Tricky Code

M

Mohanasundaram

Hi All

Can you please explain this code. I took it from C Faq.

register n = (count + 7) / 8; /* count > 0 assumed */
switch (count % 8)
{
case 0: do { *to = *from++;
case 7: *to = *from++;
case 6: *to = *from++;
case 5: *to = *from++;
case 4: *to = *from++;
case 3: *to = *from++;
case 2: *to = *from++;
case 1: *to = *from++;
} while (--n > 0);
}

Thanks,
Mohan.
 
G

Grumble

Mohanasundaram said:
Can you please explain this code. I took it from C Faq.

register n = (count + 7) / 8; /* count > 0 assumed */
switch (count % 8)
{
case 0: do { *to = *from++;
case 7: *to = *from++;
case 6: *to = *from++;
case 5: *to = *from++;
case 4: *to = *from++;
case 3: *to = *from++;
case 2: *to = *from++;
case 1: *to = *from++;
} while (--n > 0);
}

Google for Duff's device.

http://www.lysator.liu.se/c/duffs-device.html
http://www.catb.org/~esr/jargon/html/D/Duffs-device.html
 
R

Richard Bos

Can you please explain this code. I took it from C Faq.

register n = (count + 7) / 8; /* count > 0 assumed */
switch (count % 8)
{
case 0: do { *to = *from++;
case 7: *to = *from++;
case 6: *to = *from++;
case 5: *to = *from++;
case 4: *to = *from++;
case 3: *to = *from++;
case 2: *to = *from++;
case 1: *to = *from++;
} while (--n > 0);
}

Well, you took it from the C FAQ, which does about as good a job at
explaining it as I could, but frankly this kind of code should not be
explained at all. It should only be used by the kind of people who
understand it fully and can tell what it does at a glance, and mere
mortals like you and I should stay well away *shudder*.

Richard
 
M

Mark A. Odell

(e-mail address removed) (Mohanasundaram) wrote in

Can you please explain this code. I took it from C Faq.

register n = (count + 7) / 8; /* count > 0 assumed */
switch (count % 8)
{
case 0: do { *to = *from++;
case 7: *to = *from++;
case 6: *to = *from++;
case 5: *to = *from++;
case 4: *to = *from++;
case 3: *to = *from++;
case 2: *to = *from++;
case 1: *to = *from++;
} while (--n > 0);
}

As you know, it's Duff's device. It performs a memcpy() with a self
adjusting loop unroll such that one does not need to worry if the loop
count is an even multiple of some machine friendly transfer size (e.g.
cache line).
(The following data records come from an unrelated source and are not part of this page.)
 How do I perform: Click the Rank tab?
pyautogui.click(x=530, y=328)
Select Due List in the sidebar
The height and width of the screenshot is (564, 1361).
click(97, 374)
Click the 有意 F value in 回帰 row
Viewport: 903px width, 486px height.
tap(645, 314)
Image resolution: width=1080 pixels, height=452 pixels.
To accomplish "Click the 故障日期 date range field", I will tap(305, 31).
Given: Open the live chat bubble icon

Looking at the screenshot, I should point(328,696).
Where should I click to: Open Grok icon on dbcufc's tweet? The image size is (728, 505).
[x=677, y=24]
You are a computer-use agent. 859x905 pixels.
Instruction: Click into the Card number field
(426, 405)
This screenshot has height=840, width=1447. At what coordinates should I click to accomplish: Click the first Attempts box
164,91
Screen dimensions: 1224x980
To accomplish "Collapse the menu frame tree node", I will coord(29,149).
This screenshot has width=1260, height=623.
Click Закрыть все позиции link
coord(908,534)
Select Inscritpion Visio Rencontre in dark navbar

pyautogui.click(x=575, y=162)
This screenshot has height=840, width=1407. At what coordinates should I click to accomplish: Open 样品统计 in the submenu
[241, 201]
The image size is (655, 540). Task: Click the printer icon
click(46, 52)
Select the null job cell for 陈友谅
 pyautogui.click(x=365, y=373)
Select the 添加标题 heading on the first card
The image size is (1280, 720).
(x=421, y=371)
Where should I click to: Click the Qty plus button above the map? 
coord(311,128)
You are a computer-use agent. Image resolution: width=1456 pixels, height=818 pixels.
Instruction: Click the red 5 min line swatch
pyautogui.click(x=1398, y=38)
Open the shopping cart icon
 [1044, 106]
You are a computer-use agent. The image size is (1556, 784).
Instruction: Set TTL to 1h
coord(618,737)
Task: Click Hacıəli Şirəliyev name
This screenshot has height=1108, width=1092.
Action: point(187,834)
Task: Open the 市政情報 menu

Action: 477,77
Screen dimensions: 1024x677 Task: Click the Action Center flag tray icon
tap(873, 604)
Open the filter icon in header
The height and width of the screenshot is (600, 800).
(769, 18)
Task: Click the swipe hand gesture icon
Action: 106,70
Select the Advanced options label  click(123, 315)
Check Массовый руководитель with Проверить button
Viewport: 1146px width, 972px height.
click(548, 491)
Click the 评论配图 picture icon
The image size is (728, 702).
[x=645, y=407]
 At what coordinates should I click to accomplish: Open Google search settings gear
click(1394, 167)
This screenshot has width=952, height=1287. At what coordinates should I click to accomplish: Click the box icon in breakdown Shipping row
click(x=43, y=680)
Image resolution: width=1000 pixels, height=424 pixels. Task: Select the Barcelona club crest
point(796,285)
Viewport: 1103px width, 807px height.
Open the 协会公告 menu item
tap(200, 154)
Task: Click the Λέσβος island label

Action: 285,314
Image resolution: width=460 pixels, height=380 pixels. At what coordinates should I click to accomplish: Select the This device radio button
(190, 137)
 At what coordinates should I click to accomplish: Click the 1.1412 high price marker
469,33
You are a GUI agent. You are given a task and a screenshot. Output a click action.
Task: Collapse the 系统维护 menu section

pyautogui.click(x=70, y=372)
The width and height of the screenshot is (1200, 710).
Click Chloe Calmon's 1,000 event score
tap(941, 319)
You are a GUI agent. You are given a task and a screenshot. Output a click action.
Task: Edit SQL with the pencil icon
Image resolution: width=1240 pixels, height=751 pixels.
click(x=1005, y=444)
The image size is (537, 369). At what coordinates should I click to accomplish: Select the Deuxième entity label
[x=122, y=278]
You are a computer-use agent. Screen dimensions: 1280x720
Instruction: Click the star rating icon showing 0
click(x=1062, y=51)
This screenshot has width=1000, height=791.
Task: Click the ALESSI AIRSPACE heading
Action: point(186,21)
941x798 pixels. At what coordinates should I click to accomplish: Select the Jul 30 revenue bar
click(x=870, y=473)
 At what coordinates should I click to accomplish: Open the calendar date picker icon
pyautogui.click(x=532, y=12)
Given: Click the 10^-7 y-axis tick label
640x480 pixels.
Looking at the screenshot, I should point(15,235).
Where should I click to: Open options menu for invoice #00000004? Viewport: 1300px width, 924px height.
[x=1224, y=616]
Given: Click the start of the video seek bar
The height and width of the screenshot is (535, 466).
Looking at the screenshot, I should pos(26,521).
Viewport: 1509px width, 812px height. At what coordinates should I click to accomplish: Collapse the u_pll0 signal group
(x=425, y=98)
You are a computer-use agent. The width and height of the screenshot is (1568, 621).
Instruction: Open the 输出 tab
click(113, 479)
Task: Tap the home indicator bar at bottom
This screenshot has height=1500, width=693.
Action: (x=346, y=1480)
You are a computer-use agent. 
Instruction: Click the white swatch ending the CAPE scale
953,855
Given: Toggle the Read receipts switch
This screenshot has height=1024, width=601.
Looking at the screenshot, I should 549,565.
Unrolling a loop mitigates the cost of the branch back to the
beginning of the loop but it is hard to know how much to unroll since
'count' may not be known at design time. Duff's device deals with this
problem nicely.
 
T

Thomas Stegen CES2000

Mark said:
As you know, it's Duff's device. It performs a memcpy() with a self
adjusting loop unroll such that one does not need to worry if the loop
count is an even multiple of some machine friendly transfer size (e.g.
cache line). Unrolling a loop mitigates the cost of the branch back to the
beginning of the loop but it is hard to know how much to unroll since
'count' may not be known at design time. Duff's device deals with this
problem nicely.

Maybe it is just me but I think this is nicer:

void foo(int arr[], size_t len)
{
int roll = len % 8;
int i;
int *arrptr = arr;

/*make sure the number of elements left after this is
a multiple of 8*/
for(i = 0;i < roll;i++)
operate(*arrptr++);

for(i = roll;i < len;i += 8)
{
operate(*arrptr++);
operate(*arrptr++);
operate(*arrptr++);
operate(*arrptr++);
operate(*arrptr++);
operate(*arrptr++);
operate(*arrptr++);
operate(*arrptr++);
}
}

:) (I hope I got that right)

Slightly slower maybe, the first loop can be replaced with a switch
without an embedded loop though.
 
C

Christian Bau

"Mark A. Odell said:
(e-mail address removed) (Mohanasundaram) wrote in



As you know, it's Duff's device. It performs a memcpy() with a self
adjusting loop unroll such that one does not need to worry if the loop
count is an even multiple of some machine friendly transfer size (e.g.
cache line). Unrolling a loop mitigates the cost of the branch back to the
beginning of the loop but it is hard to know how much to unroll since
'count' may not be known at design time. Duff's device deals with this
problem nicely.

I'd say it is a good example how to write code that looks clever but
isn't - it is not a readable, it is not a fast, but it demonstrates that
the syntax of the switch statement is simpler than it should have been.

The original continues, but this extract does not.